Thursday, March 12, 2009

Before Sunrise (Richard Linklater, 1995)


Through some mysterious twist of fate, in the last three years since I first saw Richard Linklater’s Before Sunrise (1995) and Before Sunset (2004) on the same evening, I’ve seen the sequel something like eight or nine times without revisiting the original even once, the result of this being that, because Sunset has become one of my all-time favorite movies, I began to wrongly suspect that, for all intents and purposes, Sunrise was little more than the charming introduction which allowed Linklater, Ethan Hawke, and Julie Delpy to make their real film, an unparalleled and gorgeous exploration on the passage of time. Needless to say, I was sorely mistaken, since it is precisely to the extent that Sunrise is different from its sequel that it can be recognized as a masterpiece on its own right.
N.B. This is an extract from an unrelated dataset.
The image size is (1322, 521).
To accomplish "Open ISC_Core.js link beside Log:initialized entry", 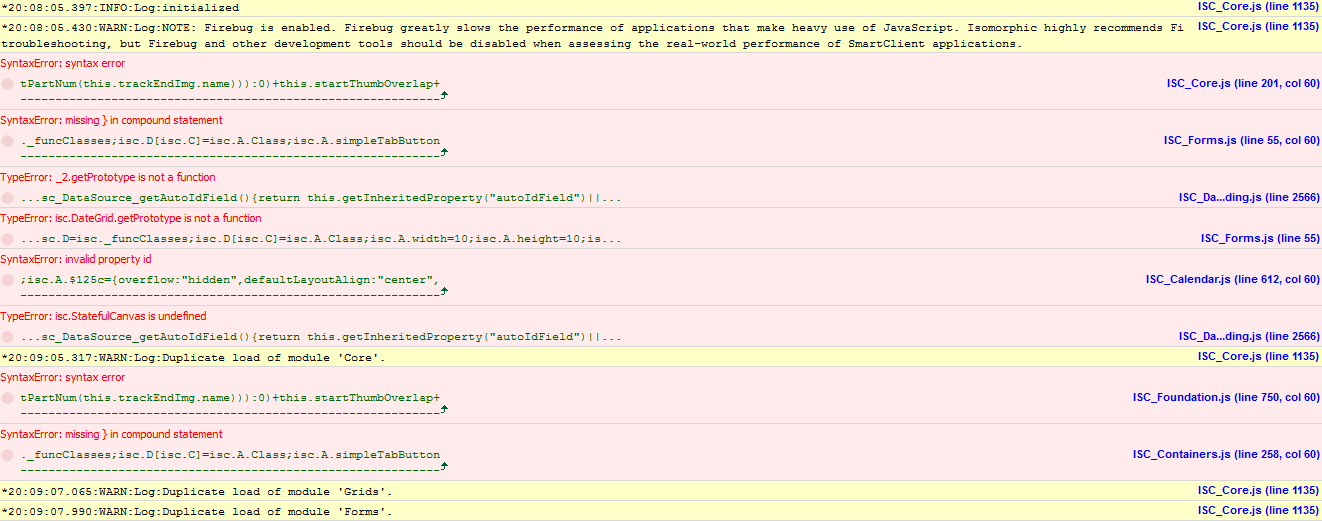I will [1258, 7].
For one thing, in this film, given that the characters are just beginning to learn about one another, they are not quite as absorbed with their encounter as the reunited lovers of Sunset, so the city of Vienna and its dwellers make their way into their private world in ways that reveal quite a lot about what Linklater and company are up to. I’m referring particularly to the palm reader and the street poet, two characters whose respective scenes wouldn’t be out of place in any number of carefully-conceived romantic works of art, and Linklater lets them play out with beautiful ease and all the emotional weight that they require, but then, in this film so concerned with the nuances of conversation, Jesse (Hawke) and Celine (Delpy) go on to deconstruct the experience and discuss each other’s reactions. So it’s not as in Waking Life (2001) where we can hear the guy on the bridge with the wild hair talk about Lorca’s advice to dreamers and simply move on to the next sequence, we have to think about the scene’s place in the movie and as a result our own expectations from romance in the real world. It’s a fitting strategy for a film whose protagonists are generally so curious and skeptical. However, this isn’t to say that the film isn’t also achingly romantic; one couldn’t possibly make that claim with all the truly beautiful and intimate moments to be found throughout the Viennese night. All in all, Before Sunrise is more than just a great film. For me it’s an overwhelming experience about what it’s like to be alive in the world; more than that, it’s pure magic.